The call suddenly got cut off.

폭우로 인터넷이 몇 시간 동안 끊겼어요.

pog-uro inteonesi myeot sigan dong-an kkeunkyeosseoyo

The internet was down for several hours because of the downpour.

The adversative streak

Two of the most common -기- passives — 쫓기다 and 빼앗기다 — describe pressure and loss, and they cover ground where English uses an active verb with you as the unlucky object.

마감 시간에 쫓겨서 실수했어요.

magam sigane jjotgyeoseo silsuhaesseoyo

I was pressed for time by the deadline, so I made a mistake.

지하철에서 소매치기한테 지갑을 빼앗겼어요.

jihacheoreseo somaechigihante jigabeul ppaeatgyeosseoyo

I had my wallet snatched by a pickpocket on the subway.

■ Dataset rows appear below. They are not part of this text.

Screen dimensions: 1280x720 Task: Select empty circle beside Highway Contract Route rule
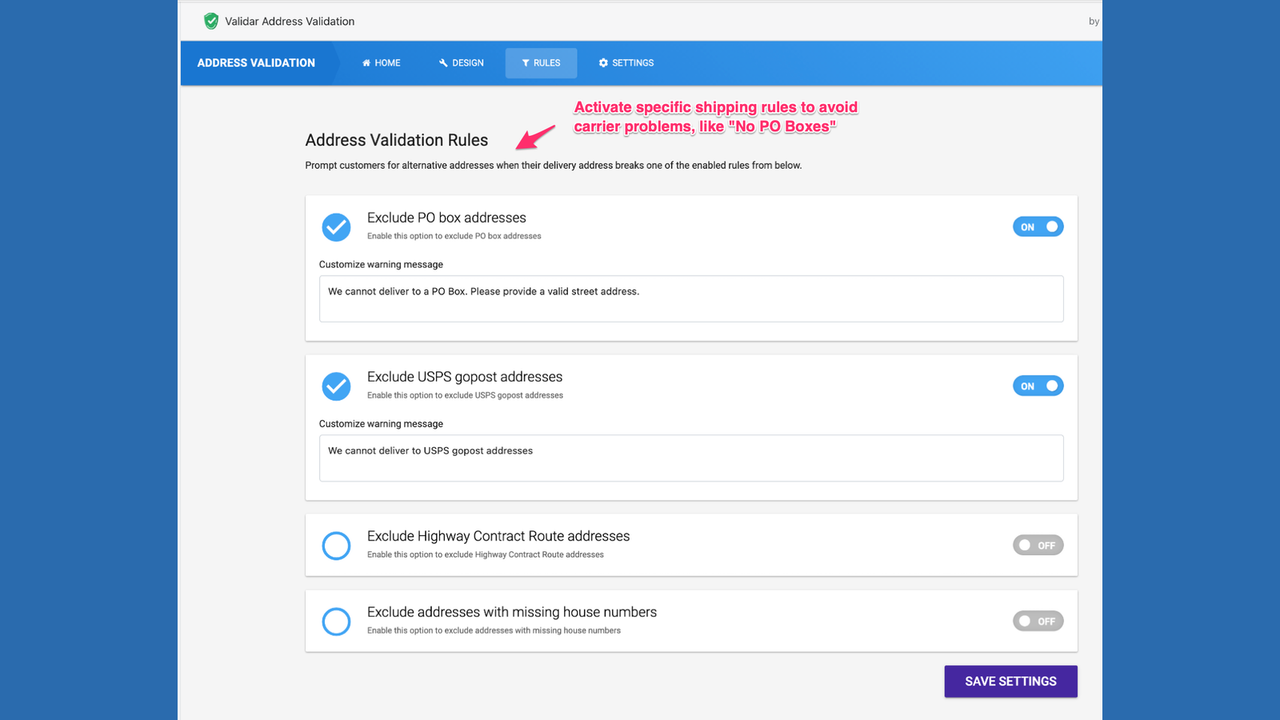point(336,545)
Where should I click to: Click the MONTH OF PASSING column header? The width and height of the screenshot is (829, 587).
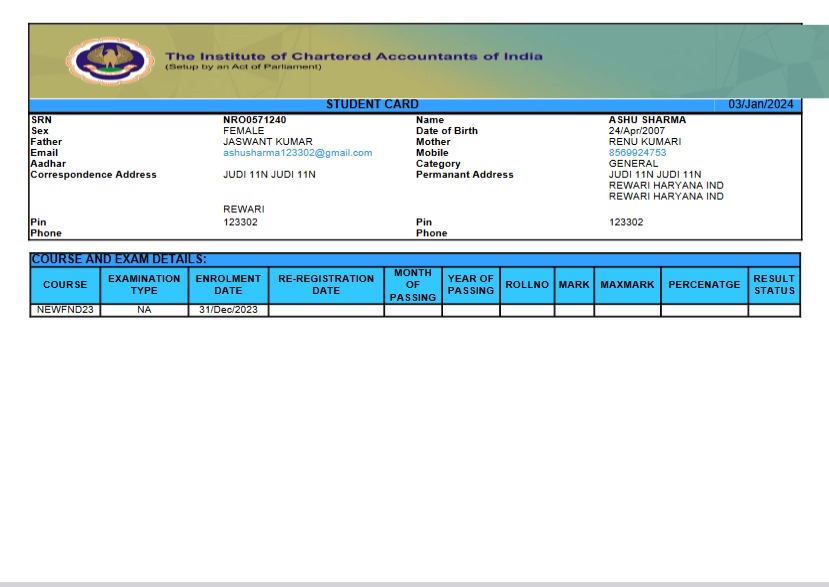[413, 285]
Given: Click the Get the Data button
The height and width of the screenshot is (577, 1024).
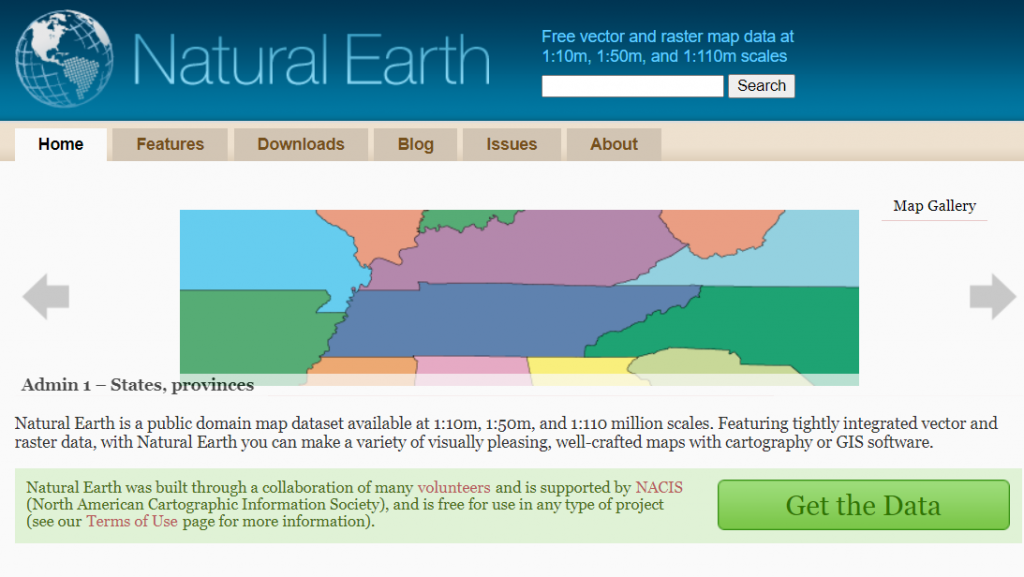Looking at the screenshot, I should pos(862,505).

That 지갑을 is a retained object — it stays marked with 을 even though the sentence is passive. The subject is the victim ("I," dropped), the pickpocket is the agent in 한테, and the wallet is what was actually taken. English can't keep the object and passivize at once ("I was had my wallet taken" is impossible), so it must recast the whole sentence — but Korean does it smoothly, and the effect is unmistakably "this bad thing happened to me." This overlaps with the 당하다 passive, the dedicated way to say you suffered an action.

그 영화에 완전히 마음을 빼앗겼어요.

geu yeonghwae wanjeonhi maeumeul ppaeatgyeosseoyo

That movie completely stole my heart. (lit. I had my heart taken by it)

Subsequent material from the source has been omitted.